I picked this up this bottle Sumptuous at the New Hampshire liquor store. It’s great to find out that they sell mead since they don’t sell beer. They also sell cider – why not beer?
Here is what Moonlight Meadery has to say about their Sumptuous:
Made from honey and mangos, sweet but not overly so, smooth, wonderful complexity between the flavors and the long lasting finish, with a light body. Enjoy with spiced Mexican, Asian, and Indian dishes.
It pours a mid-toned golden yellow, somewhat cloudy with a little bit of carbonation that sticks in a ring around the glass. At a cooler temperature, the primary aroma was honey but as it warmed and opened up the fruit came out as well.
It has a lot of flavor, especially as it opens up. Its sweet and fruity. I get only a little bit of mango flavor primarily in the aftertaste – but grape and apple flavors are more prominent and carry throughout. It has a medium body that coats the mouth and throat and leads to a lingering aftertaste. There is some warm booziness and alcohol flavors that seem slightly out of balance. That alcohol warmth stays with you long after the sip is swallowed which I sort of like. It’s strange that the abv isn’t listed on the bottle, but on ratebeer.com, it says 13.6%.
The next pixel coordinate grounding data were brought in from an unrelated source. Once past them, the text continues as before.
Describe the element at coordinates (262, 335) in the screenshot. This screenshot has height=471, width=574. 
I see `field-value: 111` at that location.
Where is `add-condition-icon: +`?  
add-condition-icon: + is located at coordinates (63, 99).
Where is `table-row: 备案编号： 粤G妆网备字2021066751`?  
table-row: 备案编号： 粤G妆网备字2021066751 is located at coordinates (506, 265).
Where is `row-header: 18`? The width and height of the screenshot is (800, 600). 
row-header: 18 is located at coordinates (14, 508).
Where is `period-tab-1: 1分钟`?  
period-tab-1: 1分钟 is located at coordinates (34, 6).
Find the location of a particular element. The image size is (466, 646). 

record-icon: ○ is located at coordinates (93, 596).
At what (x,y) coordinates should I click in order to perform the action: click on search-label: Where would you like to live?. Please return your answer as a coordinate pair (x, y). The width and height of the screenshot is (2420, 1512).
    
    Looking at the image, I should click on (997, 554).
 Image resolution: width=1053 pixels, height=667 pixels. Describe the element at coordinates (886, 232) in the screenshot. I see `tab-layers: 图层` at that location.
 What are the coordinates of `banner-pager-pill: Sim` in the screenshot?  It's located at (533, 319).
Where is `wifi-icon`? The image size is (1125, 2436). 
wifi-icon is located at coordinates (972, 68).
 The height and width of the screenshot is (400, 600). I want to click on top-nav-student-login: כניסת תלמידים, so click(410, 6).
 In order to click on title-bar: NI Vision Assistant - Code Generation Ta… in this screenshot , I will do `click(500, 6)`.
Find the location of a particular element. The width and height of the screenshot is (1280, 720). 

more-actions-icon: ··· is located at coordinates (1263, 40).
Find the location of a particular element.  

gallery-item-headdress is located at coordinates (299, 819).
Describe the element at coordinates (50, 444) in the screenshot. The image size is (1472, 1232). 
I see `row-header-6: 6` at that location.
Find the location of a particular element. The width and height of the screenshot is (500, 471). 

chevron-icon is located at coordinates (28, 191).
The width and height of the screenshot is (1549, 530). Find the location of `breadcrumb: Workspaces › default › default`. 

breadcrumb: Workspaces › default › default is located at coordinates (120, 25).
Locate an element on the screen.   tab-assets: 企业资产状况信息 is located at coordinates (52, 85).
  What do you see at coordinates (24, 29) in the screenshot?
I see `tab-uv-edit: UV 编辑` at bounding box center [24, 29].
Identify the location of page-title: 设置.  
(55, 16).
Overall I feel like the Sumptuous from Moonlight Meadery sips a little two sweet for me, but makes for a fine after-dinner drink.
I dig what Moonlight is doing with their “romance by the glass” mead. The names of their meads follow that theme, with the sumptuous falling nicely in place. I do think brand consistency is a good thing, however there needs to be a little more differentiation between mead types on the labels. Right now, the only difference is the small text on the bottom (there are a few labels where the moon is different sizes or color, but those are few). I think the consumer needs more of a signaling when glancing quickly to a shelf of mead.
On the plus side, Moonlight Meadery uses clear bottles allowing the color of the mead to signal the different varieties. It does seems like they are trying out new labeling techniques lately as seen with their “Last Apple Mead.”